Introduction
Brazil is the second largest center of origin of tropical fruit trees in the world, accounting for 500 native species, from which 44% are in the Amazon (Santos-Serejo et al., 2009). Among the native fruit trees found in this region, Myrciaria dubia stands out for its high content of ascorbic acid (vitamin C) and phenolic compounds.
The habitat of this species comprises flooded soils on the banks of rivers, igarapes (small streams) and lakes (Yuyama and Valente, 2011). However, in Brazil, there has been an attempt to domesticate the M. dubia culture in solid soils. The first studies were conducted from the 1980s by the National Institute of Amazonian Research (INPA), followed by studies performed at the Citrus Experiment Station of the Agronomic Institute of Sao Paulo - SP (1994), and by those carried out by producers in the Vale do Ribeira region in Mirandopolis, Sao Paulo State, Brazil. In the same year, the Embrapa Amazonia Oriental implemented the Active Germplasm Bank (AGB) of ‘Camucamuzeiro’ plants, and in the last eight years, the Embrapa-RR has been developing genetic improvement and fertilization research in experimental orchards.
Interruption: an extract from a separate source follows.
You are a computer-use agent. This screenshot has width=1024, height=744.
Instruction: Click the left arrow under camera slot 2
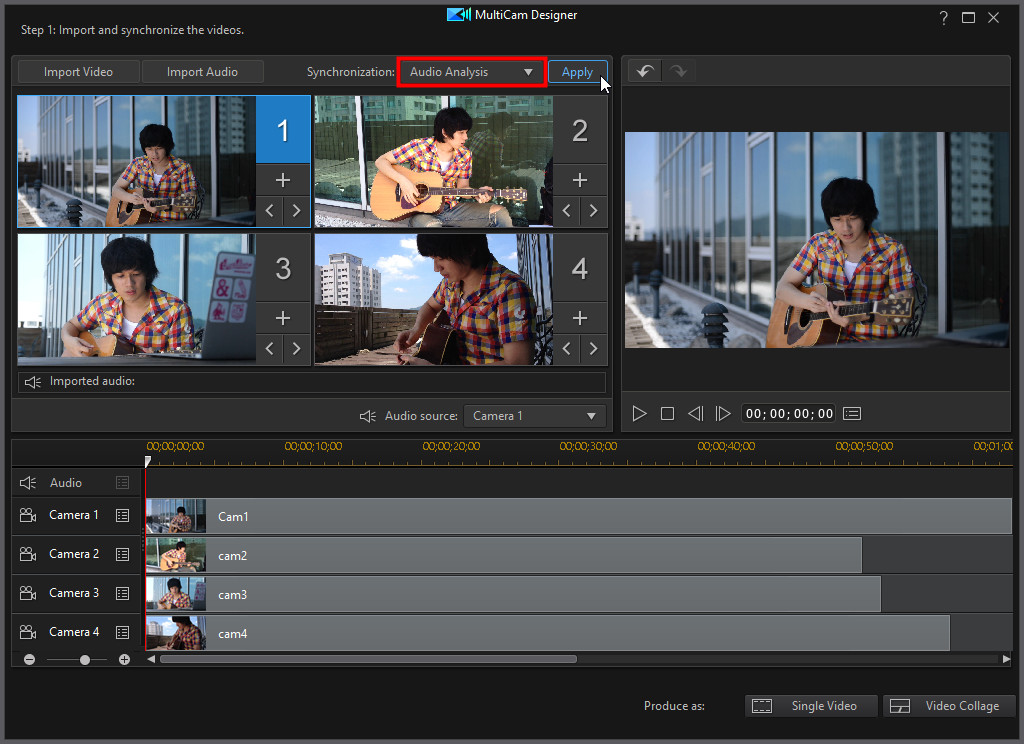coord(566,210)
Fertilization management is one of the most important aspects since the determination of the plant nutritional requirements and responses is essential to obtain adequate vegetative and reproductive development (Laviola et al., 2008). Potassium (K) is one of the essential nutrients to cultures and plays an important role in the metabolic activity of plants, such as in photosynthesis, starch production, enzyme activity, and plant tolerance to drought and frost. However, in excess, it may affect the levels of calcium and magnesium in the plants, in addition to causing burns on the margins and apex of old leaves (Faquin, 2005). This fact justifies the need for an efficient crop fertilization program.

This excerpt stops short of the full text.